Aug. 7 (Bloomberg) -- Bonds don’t have “a lot of value” as Federal Reserve policy drives negative real yields that help prop up equity markets, according to Dominic Konstam, global head of interest-rates research at Deutsche Bank AG.

Yields on 10-year Treasuries may climb above 2 percent by the end of the year, said Konstam of Deutsche Bank, one of 21 primary dealers that trade Treasuries with the Fed. That compares with a median estimate of 1.88 percent by 74 economists surveyed by Bloomberg. The yield fell to a record 1.38 percent on July 25.

“There’s not a lot of value in bond markets, unless you really think policy makers are going to get it wrong,” Konstam said in an interview on Bloomberg Television’s “Bloomberg Surveillance” with Tom Keene, Scarlet Fu and Sara Eisen. “We don’t think they will. We do have a call for higher yields around the turn of the year.”

Real yields refer to interest rates minus inflation. Consumer prices increased 1.7 percent in the 12 months ended in June, according to the Labor Department’s consumer price index. For 10-year notes yielding 1.63 percent that implies a real yield of negative 0.07 percent.

Market Returns

The Standard & Poor’s 500 Index has returned 13 percent including reinvested dividends this year. Treasuries have gained 2.4 percent during that period, according to Bank of America Merrill Lynch index data. Speculation that the Fed may buy more securities, known as quantitative easing, to prevent deflation is helping support stocks, Konstam said.

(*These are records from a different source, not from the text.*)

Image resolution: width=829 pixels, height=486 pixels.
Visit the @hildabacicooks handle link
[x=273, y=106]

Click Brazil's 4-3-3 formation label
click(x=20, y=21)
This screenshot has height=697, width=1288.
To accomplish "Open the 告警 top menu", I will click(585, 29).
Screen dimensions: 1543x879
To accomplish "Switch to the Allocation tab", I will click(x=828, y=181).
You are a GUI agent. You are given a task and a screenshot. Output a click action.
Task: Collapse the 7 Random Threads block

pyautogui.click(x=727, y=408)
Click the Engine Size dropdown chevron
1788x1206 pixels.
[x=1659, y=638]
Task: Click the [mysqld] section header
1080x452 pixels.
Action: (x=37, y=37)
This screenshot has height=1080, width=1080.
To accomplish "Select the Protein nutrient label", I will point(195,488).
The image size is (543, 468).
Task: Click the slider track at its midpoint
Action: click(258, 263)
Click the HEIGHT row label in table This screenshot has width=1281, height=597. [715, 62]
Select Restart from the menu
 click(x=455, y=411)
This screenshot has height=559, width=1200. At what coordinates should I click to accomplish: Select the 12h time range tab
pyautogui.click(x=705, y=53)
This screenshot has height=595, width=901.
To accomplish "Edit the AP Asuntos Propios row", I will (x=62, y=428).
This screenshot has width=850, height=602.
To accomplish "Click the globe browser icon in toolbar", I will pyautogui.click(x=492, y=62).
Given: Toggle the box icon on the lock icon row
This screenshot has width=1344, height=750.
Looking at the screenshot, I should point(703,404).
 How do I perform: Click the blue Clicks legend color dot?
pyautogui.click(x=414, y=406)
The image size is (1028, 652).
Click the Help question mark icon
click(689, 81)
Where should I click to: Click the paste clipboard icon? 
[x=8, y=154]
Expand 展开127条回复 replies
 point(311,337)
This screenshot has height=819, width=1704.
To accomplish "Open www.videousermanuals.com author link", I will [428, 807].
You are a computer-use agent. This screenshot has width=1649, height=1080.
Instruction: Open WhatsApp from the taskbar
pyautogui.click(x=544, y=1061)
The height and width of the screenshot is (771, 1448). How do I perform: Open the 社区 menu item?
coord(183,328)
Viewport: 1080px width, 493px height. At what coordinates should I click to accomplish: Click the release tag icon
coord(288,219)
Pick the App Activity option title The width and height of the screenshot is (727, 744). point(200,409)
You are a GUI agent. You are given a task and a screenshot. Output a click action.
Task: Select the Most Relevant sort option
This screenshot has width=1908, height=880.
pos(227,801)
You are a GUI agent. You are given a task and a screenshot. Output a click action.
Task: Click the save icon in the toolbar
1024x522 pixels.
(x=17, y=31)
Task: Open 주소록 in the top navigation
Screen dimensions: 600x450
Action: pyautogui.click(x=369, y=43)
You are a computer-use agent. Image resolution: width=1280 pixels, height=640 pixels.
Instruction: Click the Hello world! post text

“Equities and inflation expectations have been extremely correlated,” said Konstam, who is based in New York. “They’re doing exactly what you would expect them to be doing in a world where you think the Fed has been ultra-accommodative.”

The U.S. central bank bought $2.3 trillion of mortgage and Treasury debt from 2008 to 2011 in two rounds of so-called quantitative easing, or QE. The Federal Open Market Committee said on Aug. 1 it will pump fresh stimulus if necessary into the weakening economic expansion to boost growth and reduce an unemployment rate that’s been stuck at 8 percent or higher for more than three years.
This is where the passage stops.